How are startups adapting technical assessments now that candidates use AI anyway? i will not promote
i will not promote
Curious how other startups are dealing with this.
It feels like technical assessments got a lot messier once AI became part of how people actually work.
A lot of coding tests and take-homes were designed for a world where the candidate was basically working on their own. That’s just not really true anymore. Many candidates are using AI in some form, whether companies explicitly allow it or not.
And I’m not even sure the old approaches make sense now.
If you ban AI completely, the assessment can feel kind of artificial, especially if the actual job involves using AI tools all the time.
If you allow it without changing anything, then the signal can get pretty noisy. A polished submission doesn’t necessarily mean the candidate really understood the problem. It could also mean they were good at getting plausible output quickly.
For a startup, that matters a lot because weak screening costs real time. You either pass good people too early, or spend founder / engineer time interviewing people who looked stronger on paper than they really are.

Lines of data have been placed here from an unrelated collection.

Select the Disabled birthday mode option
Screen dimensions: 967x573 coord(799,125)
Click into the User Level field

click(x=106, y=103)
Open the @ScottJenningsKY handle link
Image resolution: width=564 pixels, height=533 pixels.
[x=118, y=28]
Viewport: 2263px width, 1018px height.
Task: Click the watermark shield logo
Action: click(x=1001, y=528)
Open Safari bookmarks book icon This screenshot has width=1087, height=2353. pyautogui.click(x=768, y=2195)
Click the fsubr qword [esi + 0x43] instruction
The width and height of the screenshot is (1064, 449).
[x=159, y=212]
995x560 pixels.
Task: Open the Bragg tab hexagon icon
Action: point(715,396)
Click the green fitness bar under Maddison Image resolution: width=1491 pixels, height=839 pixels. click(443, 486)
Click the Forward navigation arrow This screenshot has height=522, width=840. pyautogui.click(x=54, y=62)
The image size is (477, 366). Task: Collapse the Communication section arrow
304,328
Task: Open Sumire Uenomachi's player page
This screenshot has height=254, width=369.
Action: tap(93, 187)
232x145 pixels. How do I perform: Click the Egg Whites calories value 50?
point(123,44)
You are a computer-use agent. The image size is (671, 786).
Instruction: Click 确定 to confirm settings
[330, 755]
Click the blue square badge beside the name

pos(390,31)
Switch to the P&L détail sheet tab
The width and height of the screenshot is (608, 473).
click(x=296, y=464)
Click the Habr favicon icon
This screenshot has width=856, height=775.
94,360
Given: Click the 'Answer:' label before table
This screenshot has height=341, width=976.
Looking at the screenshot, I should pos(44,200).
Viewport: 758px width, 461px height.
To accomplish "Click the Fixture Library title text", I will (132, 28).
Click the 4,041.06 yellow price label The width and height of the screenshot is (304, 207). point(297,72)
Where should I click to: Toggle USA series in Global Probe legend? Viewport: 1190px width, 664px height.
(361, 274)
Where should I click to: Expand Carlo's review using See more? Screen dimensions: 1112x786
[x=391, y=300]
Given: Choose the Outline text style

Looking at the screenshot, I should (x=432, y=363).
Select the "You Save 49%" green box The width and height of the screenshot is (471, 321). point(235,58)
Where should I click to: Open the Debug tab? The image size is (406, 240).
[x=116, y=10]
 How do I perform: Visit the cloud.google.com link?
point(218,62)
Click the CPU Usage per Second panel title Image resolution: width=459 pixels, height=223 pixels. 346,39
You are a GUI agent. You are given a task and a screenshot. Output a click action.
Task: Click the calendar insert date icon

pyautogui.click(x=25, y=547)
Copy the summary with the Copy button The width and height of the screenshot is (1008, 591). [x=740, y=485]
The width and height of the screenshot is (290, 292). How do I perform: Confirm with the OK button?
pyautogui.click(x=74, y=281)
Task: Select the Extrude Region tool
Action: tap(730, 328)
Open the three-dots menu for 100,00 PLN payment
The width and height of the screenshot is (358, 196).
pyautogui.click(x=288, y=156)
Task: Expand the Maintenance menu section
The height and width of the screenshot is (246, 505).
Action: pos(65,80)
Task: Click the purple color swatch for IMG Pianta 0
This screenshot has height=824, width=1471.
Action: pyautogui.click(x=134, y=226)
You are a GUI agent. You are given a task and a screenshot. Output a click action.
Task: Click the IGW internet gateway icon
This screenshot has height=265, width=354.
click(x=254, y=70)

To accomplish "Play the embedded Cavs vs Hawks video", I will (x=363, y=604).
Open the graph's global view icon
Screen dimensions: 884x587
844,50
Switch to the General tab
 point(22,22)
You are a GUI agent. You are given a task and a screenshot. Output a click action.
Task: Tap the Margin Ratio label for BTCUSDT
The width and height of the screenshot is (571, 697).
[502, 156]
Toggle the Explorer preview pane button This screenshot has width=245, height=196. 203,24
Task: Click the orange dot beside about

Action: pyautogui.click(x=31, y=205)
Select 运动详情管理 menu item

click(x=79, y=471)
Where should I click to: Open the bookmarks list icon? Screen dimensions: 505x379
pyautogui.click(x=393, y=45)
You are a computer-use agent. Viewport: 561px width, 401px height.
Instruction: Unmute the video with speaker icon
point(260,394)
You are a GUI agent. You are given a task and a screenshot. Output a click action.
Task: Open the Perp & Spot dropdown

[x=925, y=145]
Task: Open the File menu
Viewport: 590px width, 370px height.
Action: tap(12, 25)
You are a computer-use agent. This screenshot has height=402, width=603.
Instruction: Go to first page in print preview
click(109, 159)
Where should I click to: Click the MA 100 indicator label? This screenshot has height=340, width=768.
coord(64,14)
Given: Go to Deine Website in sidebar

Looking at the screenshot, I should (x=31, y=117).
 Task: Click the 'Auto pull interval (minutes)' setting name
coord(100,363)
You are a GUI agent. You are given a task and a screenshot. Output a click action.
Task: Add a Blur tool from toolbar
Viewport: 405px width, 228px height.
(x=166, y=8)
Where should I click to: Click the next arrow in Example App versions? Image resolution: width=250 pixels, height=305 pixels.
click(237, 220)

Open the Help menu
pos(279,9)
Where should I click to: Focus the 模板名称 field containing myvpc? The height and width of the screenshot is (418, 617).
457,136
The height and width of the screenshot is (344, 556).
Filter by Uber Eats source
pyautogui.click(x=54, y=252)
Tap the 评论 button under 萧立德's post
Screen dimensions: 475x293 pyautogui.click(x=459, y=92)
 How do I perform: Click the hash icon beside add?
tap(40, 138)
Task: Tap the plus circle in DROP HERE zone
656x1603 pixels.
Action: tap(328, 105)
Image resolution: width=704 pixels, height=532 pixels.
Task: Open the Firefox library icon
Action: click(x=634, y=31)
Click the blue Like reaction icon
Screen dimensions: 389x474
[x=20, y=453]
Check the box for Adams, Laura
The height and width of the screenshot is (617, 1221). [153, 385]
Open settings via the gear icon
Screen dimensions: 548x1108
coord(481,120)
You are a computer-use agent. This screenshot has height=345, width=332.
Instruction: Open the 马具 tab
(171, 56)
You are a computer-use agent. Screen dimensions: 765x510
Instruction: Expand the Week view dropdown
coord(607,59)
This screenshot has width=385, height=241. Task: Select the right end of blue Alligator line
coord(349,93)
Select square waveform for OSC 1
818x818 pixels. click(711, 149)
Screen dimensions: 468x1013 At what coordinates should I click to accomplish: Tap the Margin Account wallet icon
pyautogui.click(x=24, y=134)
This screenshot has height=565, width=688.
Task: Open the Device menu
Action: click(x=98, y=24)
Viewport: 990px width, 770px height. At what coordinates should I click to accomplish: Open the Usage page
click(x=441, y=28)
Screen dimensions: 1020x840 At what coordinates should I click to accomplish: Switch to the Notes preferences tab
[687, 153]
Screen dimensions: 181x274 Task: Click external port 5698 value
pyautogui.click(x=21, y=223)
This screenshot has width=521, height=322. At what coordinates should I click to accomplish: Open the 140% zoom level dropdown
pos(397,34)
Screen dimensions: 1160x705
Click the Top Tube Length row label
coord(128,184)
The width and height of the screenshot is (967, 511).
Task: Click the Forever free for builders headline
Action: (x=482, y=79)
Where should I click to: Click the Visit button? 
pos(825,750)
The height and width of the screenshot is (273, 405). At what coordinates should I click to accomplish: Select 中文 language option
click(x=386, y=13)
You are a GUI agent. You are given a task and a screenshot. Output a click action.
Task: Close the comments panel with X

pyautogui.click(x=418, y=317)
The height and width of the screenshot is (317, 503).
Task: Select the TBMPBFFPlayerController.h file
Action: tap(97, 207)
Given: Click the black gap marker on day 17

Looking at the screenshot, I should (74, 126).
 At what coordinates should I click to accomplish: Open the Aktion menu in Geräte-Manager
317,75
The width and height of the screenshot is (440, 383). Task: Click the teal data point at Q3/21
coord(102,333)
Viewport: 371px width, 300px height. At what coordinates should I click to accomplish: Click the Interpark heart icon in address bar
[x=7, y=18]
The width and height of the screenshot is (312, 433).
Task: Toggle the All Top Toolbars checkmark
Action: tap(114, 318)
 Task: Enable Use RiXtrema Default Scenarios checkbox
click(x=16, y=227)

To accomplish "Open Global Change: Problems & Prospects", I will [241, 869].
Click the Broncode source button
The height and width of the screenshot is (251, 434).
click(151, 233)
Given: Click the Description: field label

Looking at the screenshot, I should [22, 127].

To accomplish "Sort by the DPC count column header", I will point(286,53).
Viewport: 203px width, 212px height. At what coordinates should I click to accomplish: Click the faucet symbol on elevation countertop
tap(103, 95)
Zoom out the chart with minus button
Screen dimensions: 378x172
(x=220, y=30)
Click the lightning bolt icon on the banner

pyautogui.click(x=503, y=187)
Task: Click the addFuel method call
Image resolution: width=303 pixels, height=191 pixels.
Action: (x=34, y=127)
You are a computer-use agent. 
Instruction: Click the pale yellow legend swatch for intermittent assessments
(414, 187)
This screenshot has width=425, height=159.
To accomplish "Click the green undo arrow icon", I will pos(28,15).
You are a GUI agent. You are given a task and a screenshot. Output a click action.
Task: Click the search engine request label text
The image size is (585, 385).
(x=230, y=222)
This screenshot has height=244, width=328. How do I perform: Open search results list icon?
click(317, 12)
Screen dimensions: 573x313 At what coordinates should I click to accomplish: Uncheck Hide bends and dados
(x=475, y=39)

So I’m curious what people are actually doing in practice.
- Are you allowing AI in coding assessments or take-homes?
- Have you changed the format because of it?
- Are you still mostly judging the final output?
- Or are you trying to look at judgment/process somehow too?
Would love to hear from founders or hiring managers who are actually hiring engineers right now. Mostly interested in what’s working in real life, not ideal theory.